Data lines:
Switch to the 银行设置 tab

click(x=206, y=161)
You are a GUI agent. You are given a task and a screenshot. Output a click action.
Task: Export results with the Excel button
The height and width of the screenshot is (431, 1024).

## Problem to work on
Report each line of the items that contains the string "screenshot", treating uppercase and lowercase letters as distinct.

## Exercise answer
You are a GUI agent. You are given a task and a screenshot. Output a click action.
The height and width of the screenshot is (431, 1024).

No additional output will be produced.